───── DATA FOR REVIEW ─────

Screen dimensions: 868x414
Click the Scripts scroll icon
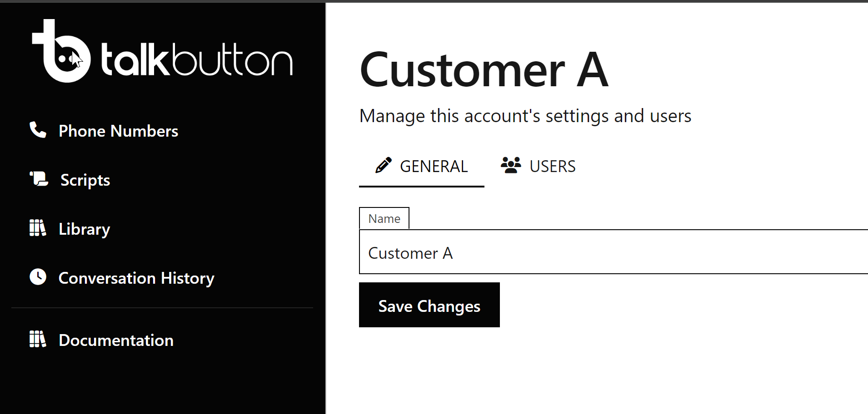tap(39, 179)
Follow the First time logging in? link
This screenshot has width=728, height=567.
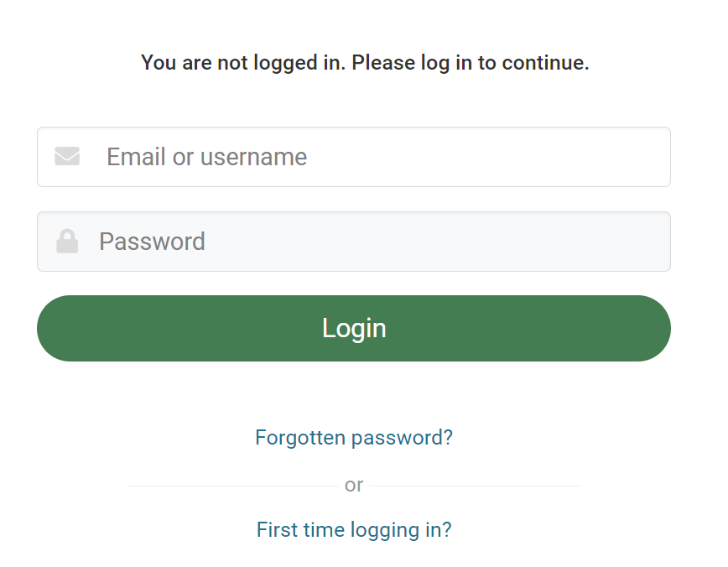[353, 529]
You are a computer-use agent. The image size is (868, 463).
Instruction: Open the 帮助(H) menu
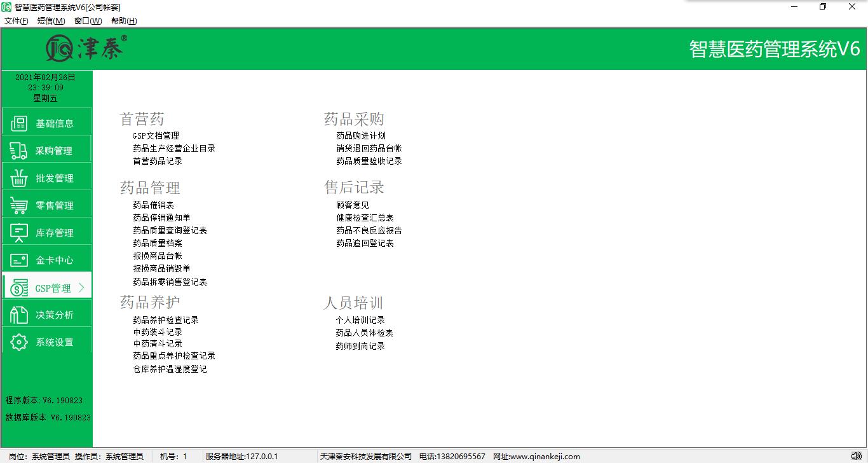(124, 21)
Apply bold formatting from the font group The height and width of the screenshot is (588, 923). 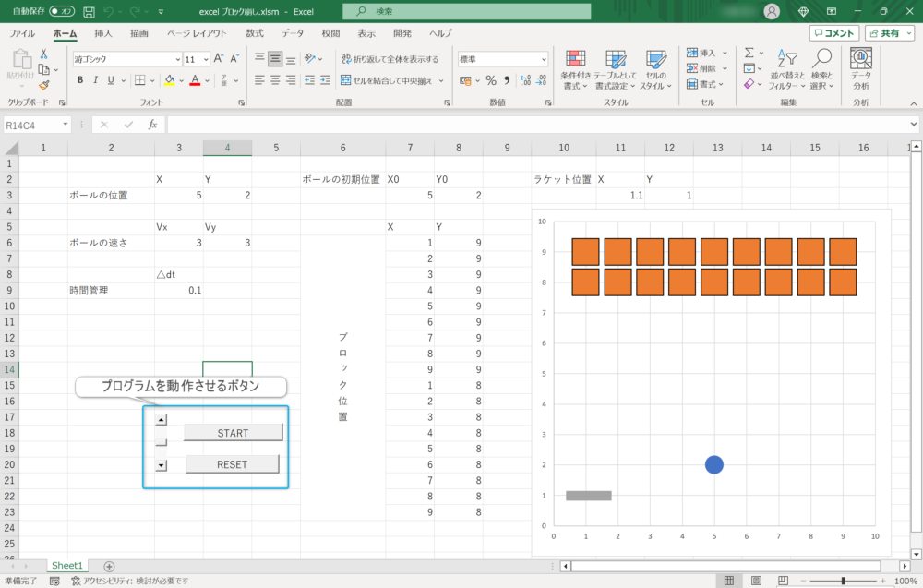point(80,78)
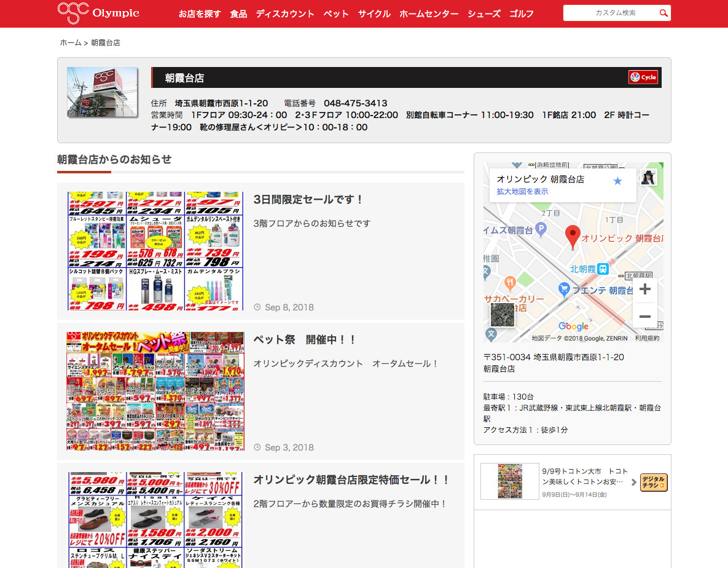Switch map to satellite view thumbnail
Image resolution: width=728 pixels, height=568 pixels.
click(502, 315)
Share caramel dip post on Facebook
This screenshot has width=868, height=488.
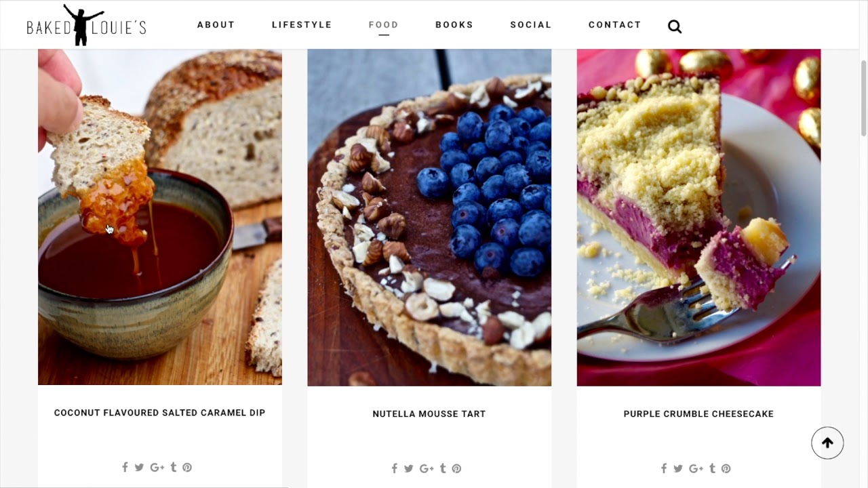(x=125, y=467)
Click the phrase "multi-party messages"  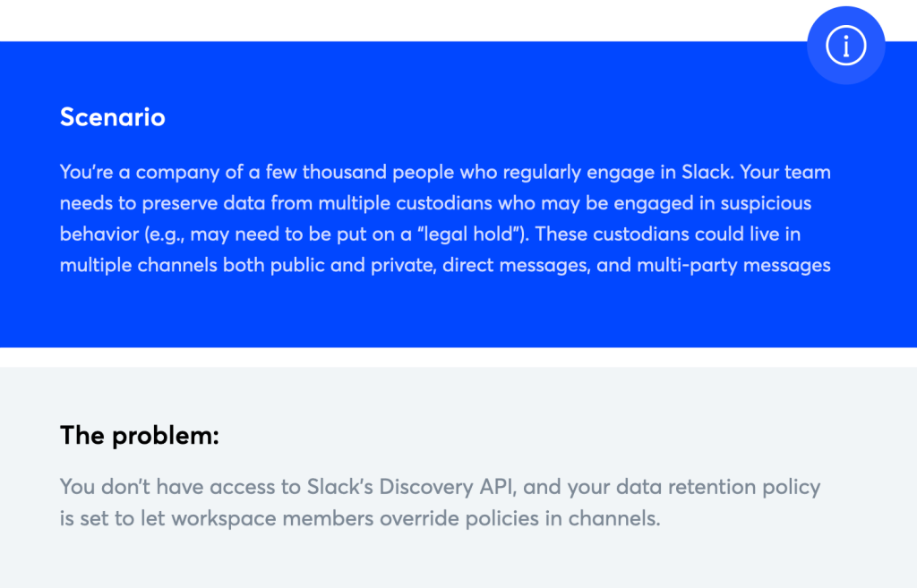click(734, 265)
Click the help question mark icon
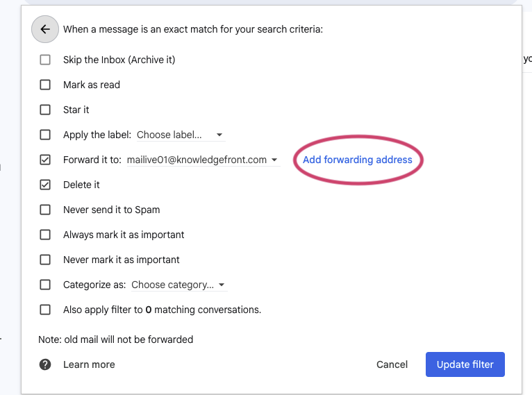The height and width of the screenshot is (395, 532). 45,364
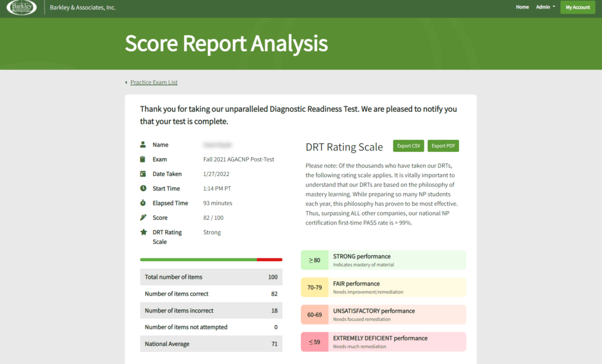Click the person icon beside Name
Screen dimensions: 602x364
pyautogui.click(x=143, y=144)
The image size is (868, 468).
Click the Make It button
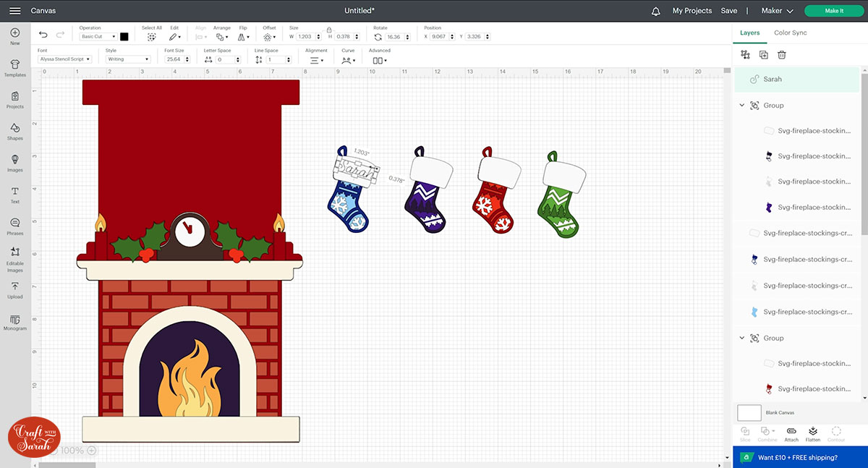(x=833, y=11)
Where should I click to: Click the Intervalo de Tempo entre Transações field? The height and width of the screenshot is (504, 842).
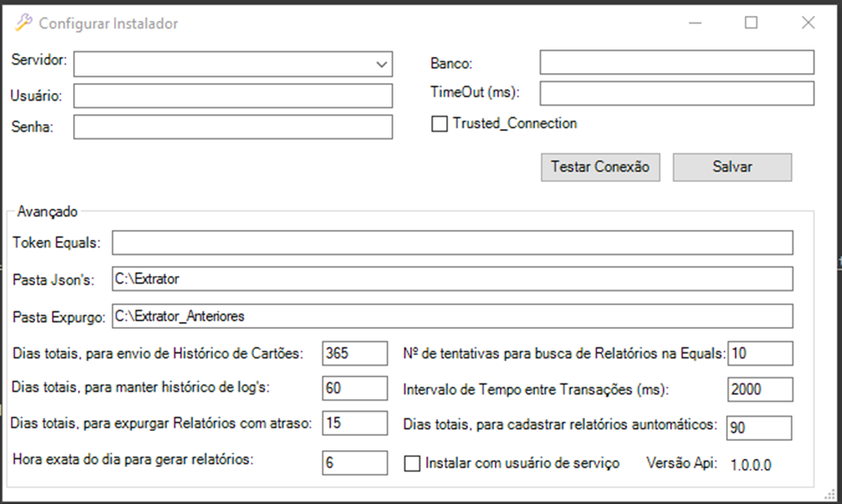point(760,389)
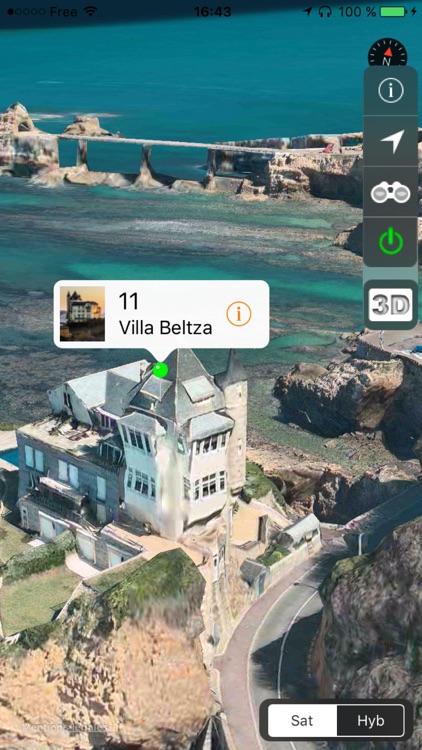The image size is (422, 750).
Task: Tap the Villa Beltza callout title
Action: (165, 328)
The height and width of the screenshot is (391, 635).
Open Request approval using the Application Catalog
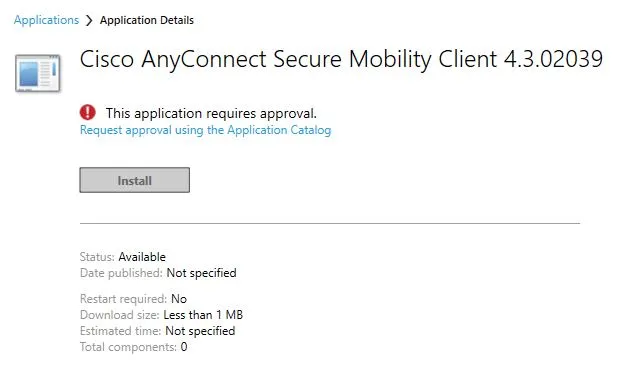pyautogui.click(x=205, y=130)
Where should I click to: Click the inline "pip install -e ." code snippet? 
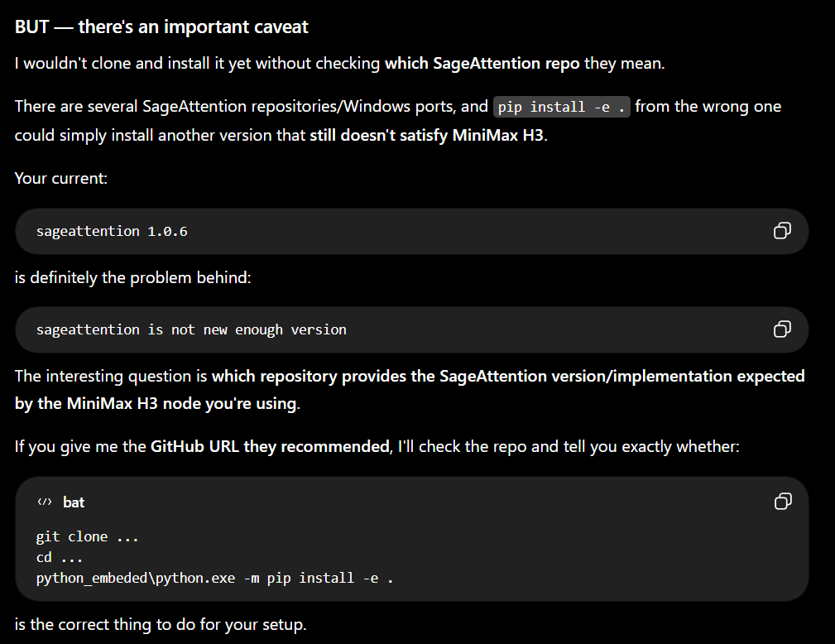pyautogui.click(x=561, y=107)
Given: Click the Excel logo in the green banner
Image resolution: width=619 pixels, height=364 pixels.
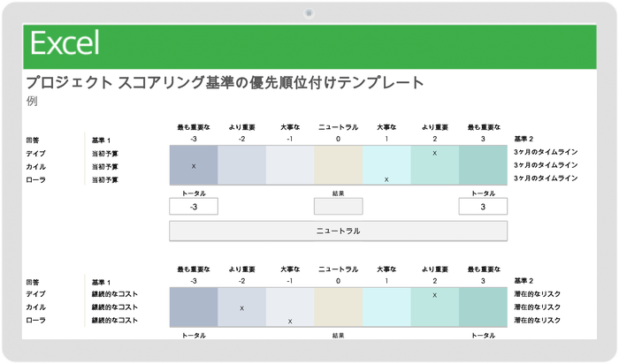Looking at the screenshot, I should (x=64, y=42).
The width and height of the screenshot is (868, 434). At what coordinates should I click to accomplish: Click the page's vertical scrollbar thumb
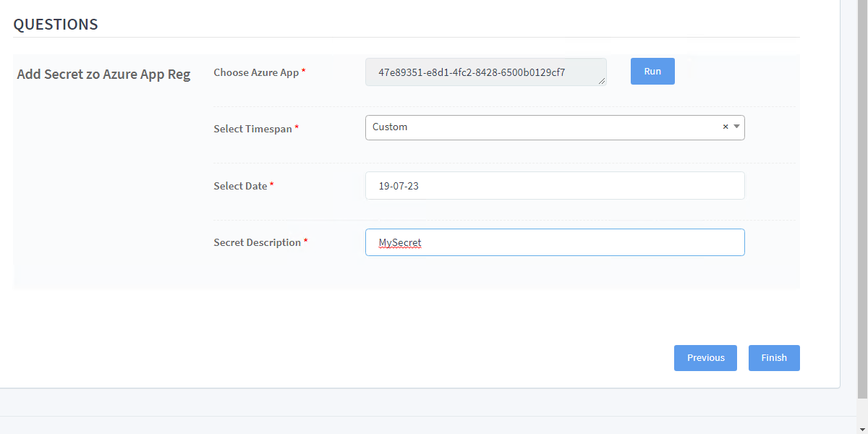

─────

> _TASK INSTRUCTIONS_:
The lines to copy run from the line containing "The height and width of the screenshot is (391, 635)." through the end of the data above; copy exactly those, minus the pictures.

> _COMPLETED TASK_:
The height and width of the screenshot is (391, 635).
Open Request approval using the Application Catalog
pyautogui.click(x=205, y=130)
Where should I click to: Click the inline "pip install -e ." code snippet? 
pyautogui.click(x=561, y=107)
Given: Click the Excel logo in the green banner
Image resolution: width=619 pixels, height=364 pixels.
Looking at the screenshot, I should (x=64, y=42).
The width and height of the screenshot is (868, 434). At what coordinates should I click to accomplish: Click the page's vertical scrollbar thumb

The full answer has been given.